Supreme Court Set To Issue Major Rulings

Eight years after the U.S. Supreme Court declared a key requirement of the Voting Rights Act unconstitutional, the high court chipped away at the Act once again in a 6-3 vote which upheld Arizona voting restrictions on Thursday.

The opinion was written by Justice Samuel Alito on behalf of the court’s conservative supermajority, finding no “racially discriminatory purpose” behind the Grand Canyon state’s passage of revised precinct rules. Every liberal-appointed justice dissented, with Justice Elena Kagan repeatedly characterizing the decision as “tragic.”

“What is tragic here is that the Court has (yet again) rewritten—in order to weaken—a statute that stands as a monument to America’s greatness, and protects against its basest impulses,” Kagan wrote. “What is tragic is that the court has damaged a statute designed to bring about ‘the end of discrimination in voting.'”

Voting rights advocates warned that the Supreme Court’s ruling could green light the most stringent wave of restrictions since Shelby County v. Holder a little less than a decade ago.

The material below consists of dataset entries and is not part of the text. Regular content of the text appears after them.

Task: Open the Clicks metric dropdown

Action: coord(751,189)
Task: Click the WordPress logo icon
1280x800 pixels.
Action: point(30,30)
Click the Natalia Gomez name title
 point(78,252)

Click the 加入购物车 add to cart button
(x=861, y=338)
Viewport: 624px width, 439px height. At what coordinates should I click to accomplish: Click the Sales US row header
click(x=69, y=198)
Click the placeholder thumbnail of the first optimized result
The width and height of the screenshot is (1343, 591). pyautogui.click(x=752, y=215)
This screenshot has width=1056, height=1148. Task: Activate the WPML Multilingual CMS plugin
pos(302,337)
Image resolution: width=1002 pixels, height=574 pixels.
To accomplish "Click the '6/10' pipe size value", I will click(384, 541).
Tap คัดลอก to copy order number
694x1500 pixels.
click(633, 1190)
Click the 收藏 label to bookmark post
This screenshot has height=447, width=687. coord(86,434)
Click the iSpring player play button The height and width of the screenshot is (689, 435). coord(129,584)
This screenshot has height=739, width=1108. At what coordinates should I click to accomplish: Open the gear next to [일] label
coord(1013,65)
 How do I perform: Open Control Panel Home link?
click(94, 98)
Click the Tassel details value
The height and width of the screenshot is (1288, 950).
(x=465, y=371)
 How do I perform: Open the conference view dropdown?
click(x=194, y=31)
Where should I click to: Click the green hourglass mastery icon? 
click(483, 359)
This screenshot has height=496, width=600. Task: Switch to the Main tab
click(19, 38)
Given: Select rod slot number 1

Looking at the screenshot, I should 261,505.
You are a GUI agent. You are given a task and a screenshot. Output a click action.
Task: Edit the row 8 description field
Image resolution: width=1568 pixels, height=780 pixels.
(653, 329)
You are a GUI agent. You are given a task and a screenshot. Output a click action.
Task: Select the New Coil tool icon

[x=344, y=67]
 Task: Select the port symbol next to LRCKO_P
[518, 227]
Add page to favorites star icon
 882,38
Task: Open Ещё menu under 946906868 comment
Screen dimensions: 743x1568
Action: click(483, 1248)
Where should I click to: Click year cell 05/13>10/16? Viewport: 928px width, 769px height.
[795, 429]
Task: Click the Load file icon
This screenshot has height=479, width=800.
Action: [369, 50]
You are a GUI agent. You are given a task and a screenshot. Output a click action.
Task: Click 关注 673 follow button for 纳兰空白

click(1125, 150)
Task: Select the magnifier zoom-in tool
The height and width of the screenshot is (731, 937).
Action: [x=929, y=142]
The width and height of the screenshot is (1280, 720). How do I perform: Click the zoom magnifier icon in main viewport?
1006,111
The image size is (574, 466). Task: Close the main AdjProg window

A Supreme Court dominated by a 6-3 conservative supermajority heard the latest high-profile pair of consolidated cases in early March: Brnovich v. Democratic National Committee and Arizona Republican Party v. Democratic National Committee. Focusing on Arizona’s efforts to criminalize so-called vote harvesting and allowing ballots cast at the wrong precinct to be discarded, the case threatened to weaken the Voting Rights Act’s Section 2: a tool against the passage of laws alleged to have a racially discriminatory effect. Thursday’s ruling focuses in particular on the “out-of-precinct” policy. Those rules prohibit counting provisional ballots if they were not cast at a voter’s designated polling site.

Arizona Secretary of State Katie Hobbs (D) challenged those rules in a federal lawsuit, alleging the policy “adversely and disparately affect Arizona’s American Indian, Hispanic, and African-American citizens” and had “discriminatory intent.” A federal district court judge rejected the case following a bench trial, as did the first appeal before the Ninth Circuit. The secretary of state’s second appeal before the Ninth Circuit’s full bench en banc was more successful—until the case reached the Supreme Court’s supermajority.

Joined by all of his conservative-appointed peers, Justice Alito ruled that the evidence showing that the law harms communities of color more was not enough to show discriminatory intent.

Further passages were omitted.